Describing his rise to the top as "humbling", Microsoft's Hyderabad-born CEO Satya Nadella said technology industry respects only "innovation" and not tradition.
The company has seen great success but "we are hungry to do more", Nadella said in his first mail to employees after being appointed as the CEO on Tuesday of the $78 billion software giant.
He said his job would be to ensure that Microsoft thrives in a "mobile and cloud-first world".
Reminiscing his first day at work 22 years ago, Nadella-the first Indian to head Microsoft-said he joined the firm because he believed it was the best company in the world.
"I knew there was no better company to join if I wanted to make a difference. This is the very same inspiration that continues to drive me today," Nadella noted.
The appointment is a significant achievement for Nadella as he is the third CEO in the Redmond-based company's 38-year history, after co-founder Bill Gates and current chief Steve Ballmer.
"Today is a very humbling day for me. Many companies aspire to change the world. But very few have all the elements required: talent, resources, and perseverance. Microsoft has proven that it has all three in abundance. And as the new CEO, I can't ask for a better foundation," Nadella said.
Outlining his plans for the days ahead, Nadella said he believes that over the next decade computing will become even more ubiquitous and intelligence will become ambient.
"Our industry does not respect tradition it only respects innovation.
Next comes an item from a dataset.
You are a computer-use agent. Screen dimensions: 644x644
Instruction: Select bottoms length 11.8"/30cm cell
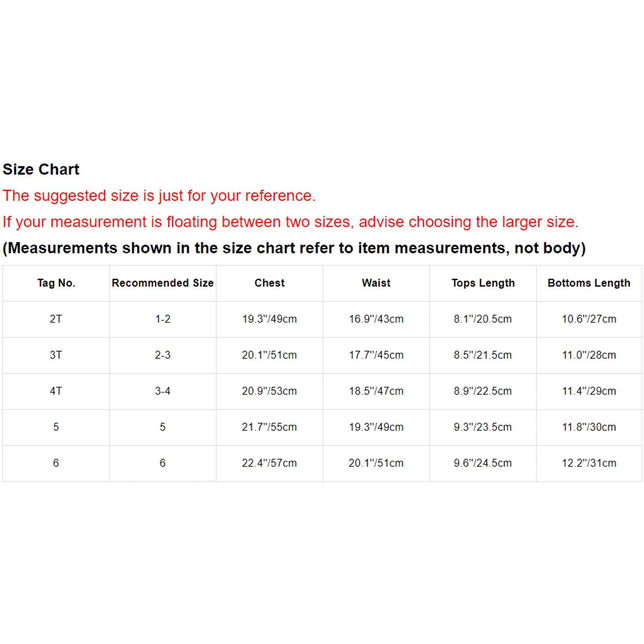(589, 427)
This is a critical time for the industry and for Microsoft. Make no mistake, we are headed for greater places as technology evolves and we evolve with and ahead of it. Our job is to ensure that Microsoft thrives in a mobile and cloud-first world," he said. .
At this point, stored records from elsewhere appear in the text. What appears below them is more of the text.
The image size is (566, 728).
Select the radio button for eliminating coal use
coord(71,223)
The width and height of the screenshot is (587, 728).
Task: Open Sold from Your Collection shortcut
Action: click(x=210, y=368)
Nadella said he will focus on the need to prioritise innovation that is centred on the core value of empowering users and organisations to "do more" and "do new things".
"Every one of us needs to do our best work, lead and help drive cultural change. We sometimes underestimate what we each can do to make things happen and overestimate what others need to do to move us forward. We must change this," he said.
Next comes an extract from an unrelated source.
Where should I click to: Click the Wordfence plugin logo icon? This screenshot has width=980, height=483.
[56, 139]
Nadella said over the next decade computing will become more ubiquitous and intelligence will become ambient.
"The co-evolution of software and new hardware form factors will intermediate and digitise many of the things we do and experience in business, life and our world.
"This will be made possible by an ever-growing network of connected devices, incredible computing capacity from the cloud, insights from big data, and intelligence from machine learning," he added.
Nadella said: "This is a software-powered world. It will better connect us to our friends and families and help us see, express, and share our world in ways never before possible."
Nadella, 46, who counts cricket as a "passion" and played the game as a member of his school's team said: "I think playing cricket taught me more about working in teams and leadership that has stayed with me throughout my career."
He said he has been "fortunate" to work closely with both Gates and Ballmer in his different roles at Microsoft, and as "I step in as CEO, I have asked Bill to devote additional time to the company, focused on technology and products."